[Dataset entries]
--- START ---
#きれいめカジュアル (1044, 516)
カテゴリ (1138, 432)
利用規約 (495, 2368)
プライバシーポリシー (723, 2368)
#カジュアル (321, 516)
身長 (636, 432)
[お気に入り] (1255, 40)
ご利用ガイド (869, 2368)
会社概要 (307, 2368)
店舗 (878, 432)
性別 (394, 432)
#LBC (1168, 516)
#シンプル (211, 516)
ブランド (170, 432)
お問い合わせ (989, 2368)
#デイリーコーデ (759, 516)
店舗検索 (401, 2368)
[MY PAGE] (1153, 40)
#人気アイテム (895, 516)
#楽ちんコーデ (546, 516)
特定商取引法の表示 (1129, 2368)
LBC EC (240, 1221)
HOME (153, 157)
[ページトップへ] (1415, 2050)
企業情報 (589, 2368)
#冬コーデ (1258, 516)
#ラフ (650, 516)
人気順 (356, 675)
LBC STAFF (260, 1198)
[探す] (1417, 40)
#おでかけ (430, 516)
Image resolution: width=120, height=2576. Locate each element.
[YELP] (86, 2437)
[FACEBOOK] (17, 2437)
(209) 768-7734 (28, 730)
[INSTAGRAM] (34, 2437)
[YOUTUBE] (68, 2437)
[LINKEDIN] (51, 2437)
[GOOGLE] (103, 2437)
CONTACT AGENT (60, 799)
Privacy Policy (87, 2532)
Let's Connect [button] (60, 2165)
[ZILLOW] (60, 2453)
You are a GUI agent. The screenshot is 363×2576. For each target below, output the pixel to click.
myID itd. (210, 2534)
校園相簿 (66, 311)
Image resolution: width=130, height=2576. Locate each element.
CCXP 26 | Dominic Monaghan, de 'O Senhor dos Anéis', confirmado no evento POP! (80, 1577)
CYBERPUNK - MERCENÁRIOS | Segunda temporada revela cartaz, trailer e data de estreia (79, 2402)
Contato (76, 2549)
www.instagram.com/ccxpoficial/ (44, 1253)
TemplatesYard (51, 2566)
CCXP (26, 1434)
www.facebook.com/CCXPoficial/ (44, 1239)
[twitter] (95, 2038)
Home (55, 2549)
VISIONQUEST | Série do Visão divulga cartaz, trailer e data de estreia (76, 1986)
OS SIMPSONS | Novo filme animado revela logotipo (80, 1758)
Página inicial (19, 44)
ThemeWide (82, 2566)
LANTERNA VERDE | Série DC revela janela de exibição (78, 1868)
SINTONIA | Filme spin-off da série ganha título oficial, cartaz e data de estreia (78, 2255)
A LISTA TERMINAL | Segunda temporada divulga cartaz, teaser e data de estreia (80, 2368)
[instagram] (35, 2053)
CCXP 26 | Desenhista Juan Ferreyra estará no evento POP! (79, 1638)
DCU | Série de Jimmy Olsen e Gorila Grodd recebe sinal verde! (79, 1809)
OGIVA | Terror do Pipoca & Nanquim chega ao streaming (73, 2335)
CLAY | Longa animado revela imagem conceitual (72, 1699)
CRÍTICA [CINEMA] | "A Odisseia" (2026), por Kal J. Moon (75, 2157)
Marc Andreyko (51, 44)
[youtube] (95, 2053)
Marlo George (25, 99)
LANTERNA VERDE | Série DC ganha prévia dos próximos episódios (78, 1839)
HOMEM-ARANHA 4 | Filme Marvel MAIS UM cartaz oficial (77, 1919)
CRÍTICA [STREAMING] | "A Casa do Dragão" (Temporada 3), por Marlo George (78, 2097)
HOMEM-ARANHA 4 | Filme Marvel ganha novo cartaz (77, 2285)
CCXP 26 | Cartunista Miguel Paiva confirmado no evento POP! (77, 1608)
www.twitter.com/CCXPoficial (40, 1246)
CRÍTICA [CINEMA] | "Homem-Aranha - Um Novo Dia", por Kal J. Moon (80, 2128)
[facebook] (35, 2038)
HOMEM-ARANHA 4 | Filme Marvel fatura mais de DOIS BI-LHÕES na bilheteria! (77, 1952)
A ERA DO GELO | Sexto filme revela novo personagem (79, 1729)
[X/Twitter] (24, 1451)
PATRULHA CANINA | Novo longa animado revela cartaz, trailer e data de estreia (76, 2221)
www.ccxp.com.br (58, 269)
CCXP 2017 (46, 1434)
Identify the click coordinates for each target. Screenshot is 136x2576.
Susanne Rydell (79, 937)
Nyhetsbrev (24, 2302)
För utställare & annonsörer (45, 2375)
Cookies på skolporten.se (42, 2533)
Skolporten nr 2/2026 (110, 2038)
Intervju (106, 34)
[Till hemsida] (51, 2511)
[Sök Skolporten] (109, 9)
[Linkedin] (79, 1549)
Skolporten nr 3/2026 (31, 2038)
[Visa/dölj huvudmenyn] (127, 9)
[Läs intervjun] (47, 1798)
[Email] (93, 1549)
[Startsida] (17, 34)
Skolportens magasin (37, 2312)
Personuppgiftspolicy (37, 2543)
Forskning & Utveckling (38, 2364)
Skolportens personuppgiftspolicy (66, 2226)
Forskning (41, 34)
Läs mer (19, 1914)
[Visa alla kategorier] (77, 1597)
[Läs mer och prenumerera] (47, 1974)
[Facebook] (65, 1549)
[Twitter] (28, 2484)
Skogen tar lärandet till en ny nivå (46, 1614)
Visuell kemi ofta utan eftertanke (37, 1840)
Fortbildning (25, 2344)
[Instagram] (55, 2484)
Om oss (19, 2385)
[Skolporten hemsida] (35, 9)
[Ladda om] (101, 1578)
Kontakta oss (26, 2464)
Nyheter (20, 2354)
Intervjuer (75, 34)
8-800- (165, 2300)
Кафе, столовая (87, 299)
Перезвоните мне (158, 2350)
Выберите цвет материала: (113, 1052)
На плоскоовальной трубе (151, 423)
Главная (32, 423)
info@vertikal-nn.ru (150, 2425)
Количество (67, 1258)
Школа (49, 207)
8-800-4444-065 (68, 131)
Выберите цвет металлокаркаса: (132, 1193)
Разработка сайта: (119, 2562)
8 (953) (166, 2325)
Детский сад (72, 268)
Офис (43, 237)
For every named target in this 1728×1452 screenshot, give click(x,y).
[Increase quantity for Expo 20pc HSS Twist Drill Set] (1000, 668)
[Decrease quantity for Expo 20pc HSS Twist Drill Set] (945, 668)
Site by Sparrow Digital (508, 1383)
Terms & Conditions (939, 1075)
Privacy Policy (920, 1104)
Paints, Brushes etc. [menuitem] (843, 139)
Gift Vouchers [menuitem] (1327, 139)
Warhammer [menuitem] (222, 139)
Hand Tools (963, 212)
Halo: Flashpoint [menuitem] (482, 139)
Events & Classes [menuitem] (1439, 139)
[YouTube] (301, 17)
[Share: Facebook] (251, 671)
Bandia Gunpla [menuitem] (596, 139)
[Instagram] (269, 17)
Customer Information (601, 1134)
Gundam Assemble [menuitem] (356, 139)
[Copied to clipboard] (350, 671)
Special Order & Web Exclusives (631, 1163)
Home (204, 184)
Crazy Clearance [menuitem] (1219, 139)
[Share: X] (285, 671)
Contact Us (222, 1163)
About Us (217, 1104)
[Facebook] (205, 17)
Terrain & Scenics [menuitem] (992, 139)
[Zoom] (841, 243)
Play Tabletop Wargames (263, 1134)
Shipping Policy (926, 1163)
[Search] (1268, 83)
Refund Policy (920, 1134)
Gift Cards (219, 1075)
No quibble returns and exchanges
--- END ---
Copy out all the lines of the records that include "resolution".

Image resolution: width=120, height=2576. Locate each element.
Image resolution: width=130, height=2576. Locate each element.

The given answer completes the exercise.